Dentro do IXLSWorkbookProgress: o que um TXLSDiagnostic carrega

IXLSWorkbookProgress é a interface que o HotXLS usa para reportar tanto como uma operação está indo quanto o que deu errado dentro dela, e as duas metades compartilham um contrato por um motivo: ambas são coisas que uma chamada longa de Open, SaveAs ou Recalculate precisa comunicar sem levantar uma exceção no meio da operação. A metade de progresso é OnProgress e OnProgressEx, disparando com uma fase, um estado e um par atual/total. A metade de diagnósticos é sobre a qual este artigo trata: uma propriedade Diagnostics que retorna uma lista TXLSDiagnostics, um atalho LastDiagnostic para a entrada mais recente, e um evento OnDiagnostic que dispara no instante em que cada registro TXLSDiagnostic é criado. Cada registro carrega um Code numérico, uma TXLSDiagnosticSeverity, a TXLSDiagnosticOperation que o produziu, uma Message legível por humanos, um SheetIndex e SheetName, e um NativeCode que preserva qualquer valor de retorno de nível mais baixo que disparou a entrada

var
  Book: TXLSXWorkbook;
  Diag: TXLSDiagnostic;
  I: Integer;
begin
  Book := TXLSXWorkbook.Create;
  try
    if Book.SaveAs('quarterly-report.xlsx') <> 1 then
      for I := 0 to Book.Diagnostics.Count - 1 do
      begin
        Diag := Book.Diagnostics[I];
        Writeln(Format('[%d] severity=%d sheet="%s": %s',
          [Diag.Code, Ord(Diag.Severity), Diag.SheetName, Diag.Message]));
      end;
  finally
    Book.Free;
  end;
end;

Ler Diagnostics assim já supera um resultado booleano por si só, porque Code e SheetName transformam um mistério em um fato específico e filtrável.

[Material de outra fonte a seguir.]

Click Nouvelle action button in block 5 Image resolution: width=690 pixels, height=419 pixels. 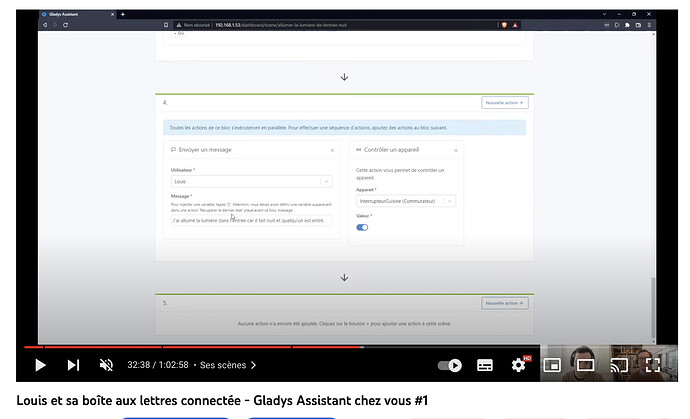click(x=504, y=303)
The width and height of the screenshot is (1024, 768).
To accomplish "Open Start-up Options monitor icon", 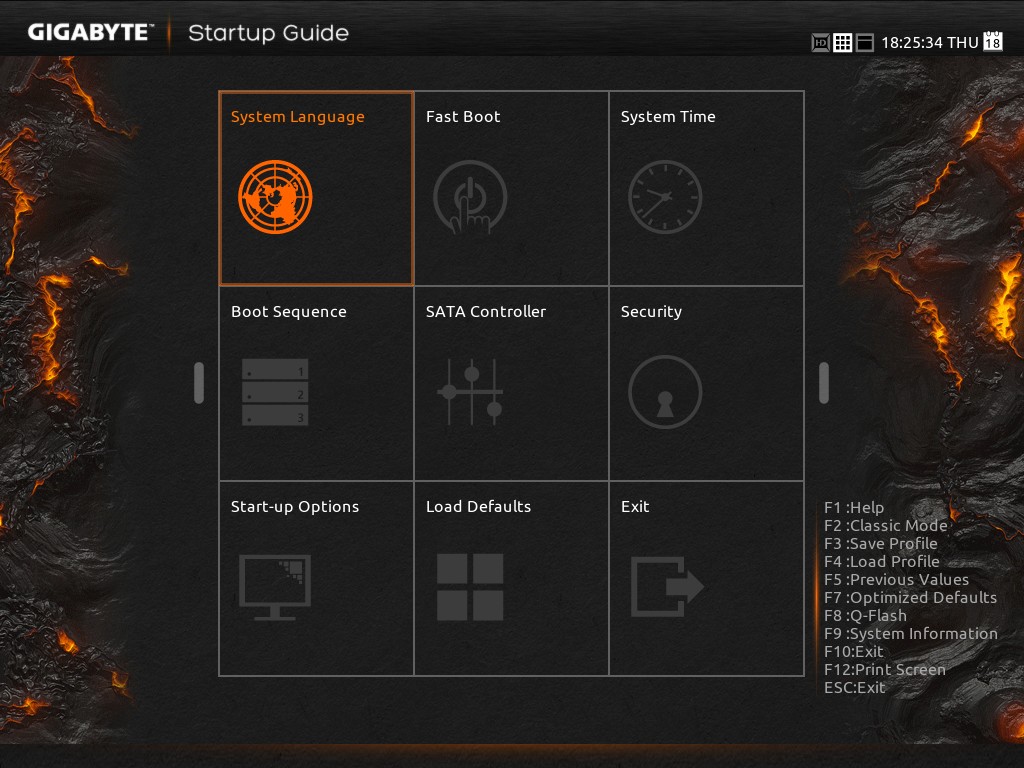I will pos(275,587).
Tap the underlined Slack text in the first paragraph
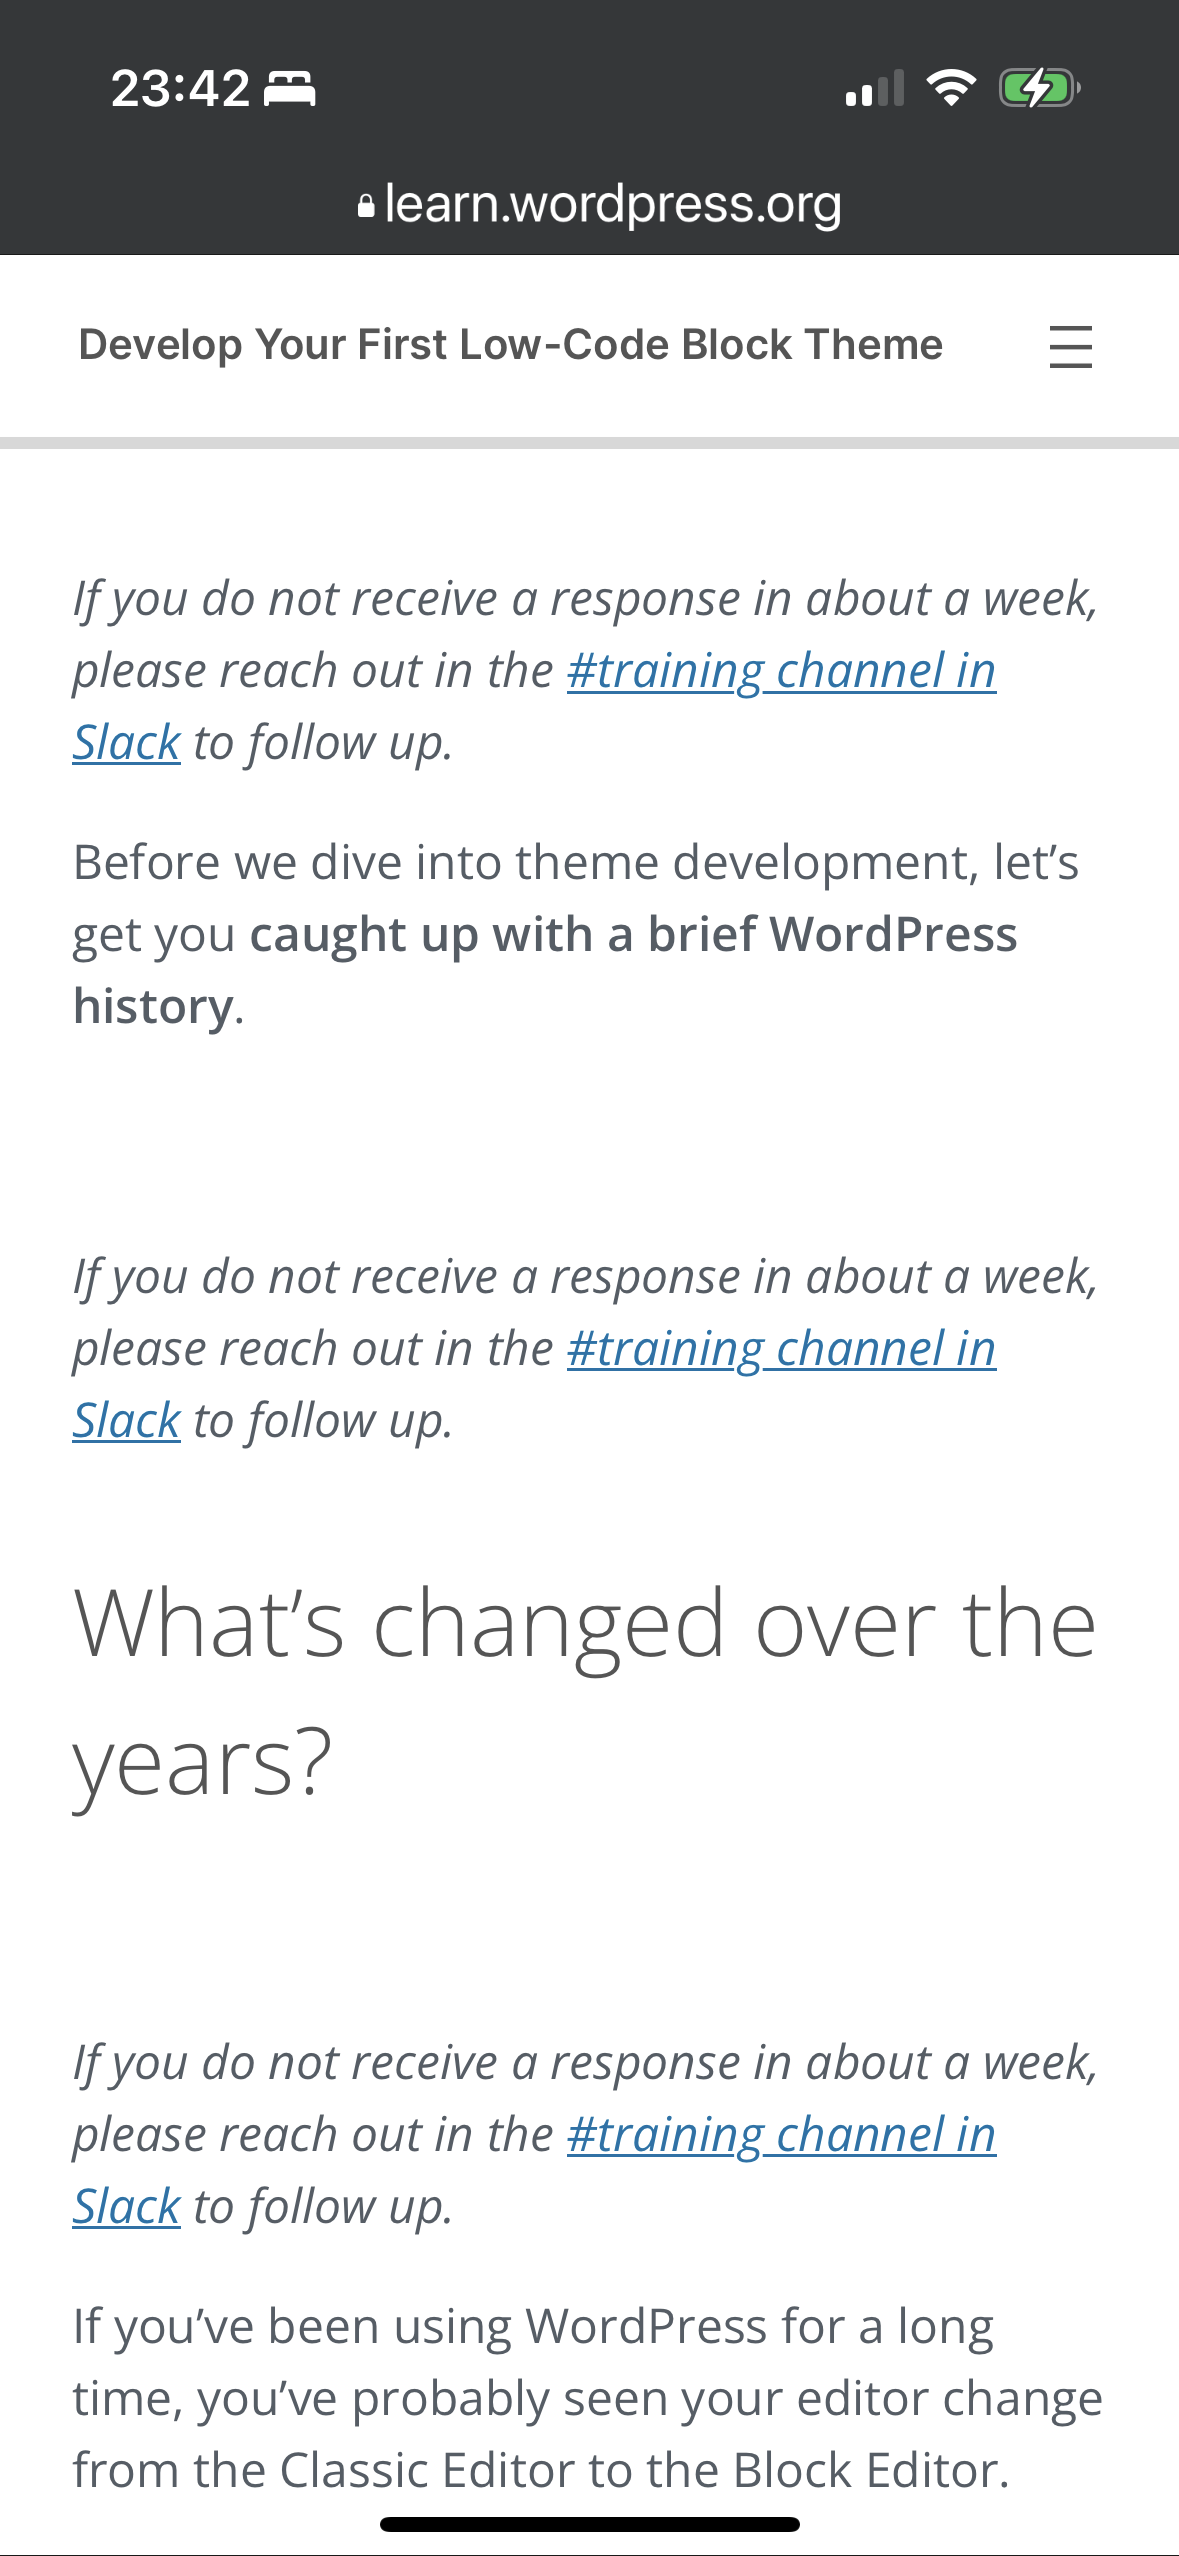Viewport: 1179px width, 2556px height. click(125, 742)
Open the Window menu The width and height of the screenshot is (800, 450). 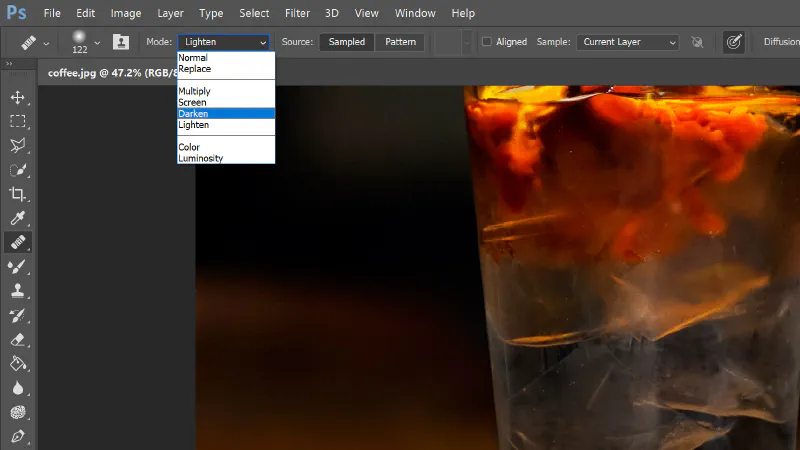(x=415, y=13)
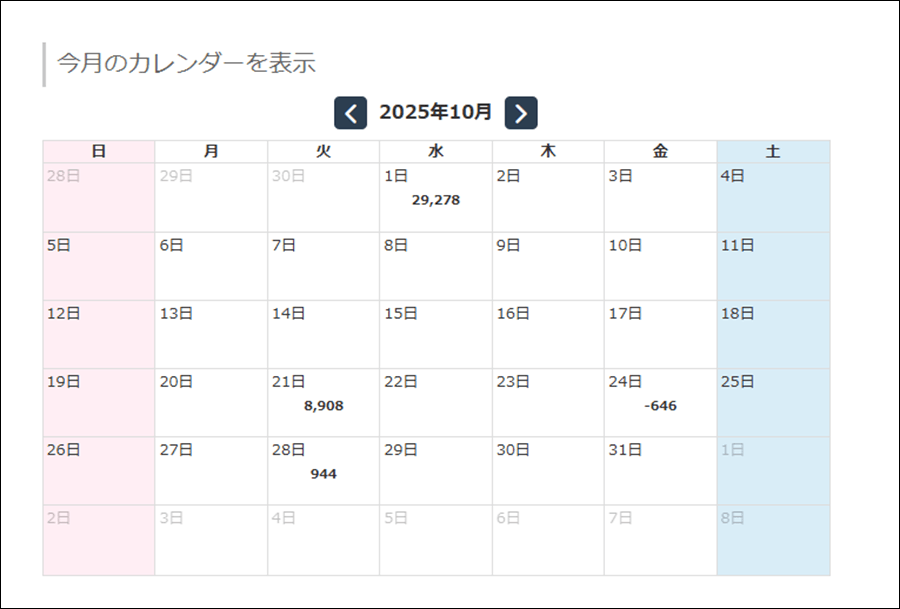Open the 8,908 entry on October 21
900x609 pixels.
click(323, 406)
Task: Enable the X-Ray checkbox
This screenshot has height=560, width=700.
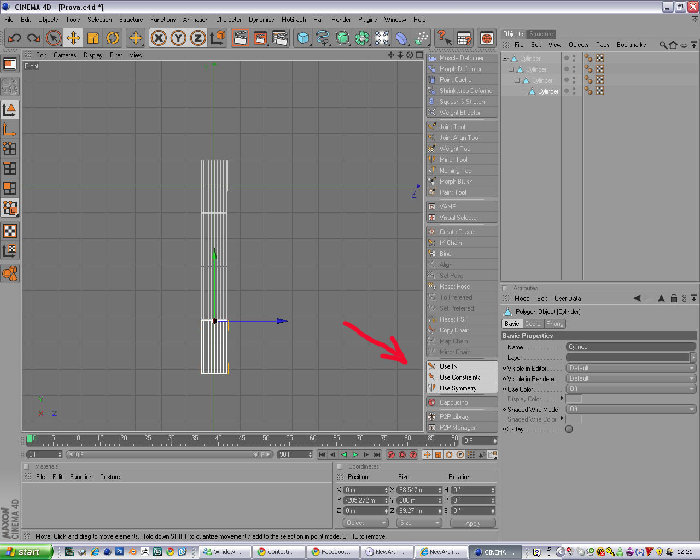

O registro TXLSDiagnostic vai além do que este exemplo imprime: RecordId e StreamOffset existem para perícia em nível de byte dentro de um stream BIFF, e PartName guarda a entrada zip OOXML, como xl/worksheets/sheet3.xml, de onde um problema veio. Vale conhecer antes de construir ferramentas em torno deles: no lançamento atual, nenhum dos pontos de chamada de diagnóstico embutidos preenche RecordId ou StreamOffset, de modo que ambos permanecem no padrão de construtor de -1, significando "não aplicável" em vez de "zero". Trate sua ausência como normal, não como um bug no seu handler

Dois motores, uma forma, uma diferença sutil

O HotXLS vem com dois motores por trás desse mesmo modelo de relato, uma fachada BIFF8 para arquivos .xls legados e uma fachada OOXML para .xlsx, e eles não expõem IXLSWorkbookProgress de forma idêntica. TXLSWorkbook, o motor .xls, implementa formalmente IXLSWorkbookProgress, de modo que pode ser passado para qualquer lugar onde esse tipo de interface seja esperado. TXLSXWorkbook, o motor .xlsx, expõe os mesmos membros Diagnostics, LastDiagnostic, OnDiagnostic, OnProgress e OnProgressEx com nomes e tipos idênticos, mas como uma classe simples em vez de uma implementação formal dessa interface, de modo que não vai satisfazer um parâmetro IXLSWorkbookProgress sozinho. Na prática isso raramente importa, porque a maioria do código trabalha contra uma classe concreta de pasta de trabalho por vez, mas significa que você não pode escrever um único auxiliar tipado como IXLSWorkbookProgress e entregar a ele o objeto de pasta de trabalho de qualquer um dos dois motores de forma intercambiável. A única diferença de campo que decorre diretamente da divisão de formato é PartName: só o motor XLSX o preenche, porque só o OOXML tem partes zip para nomear

O que torna um código de diagnóstico algo em que você pode ramificar com segurança?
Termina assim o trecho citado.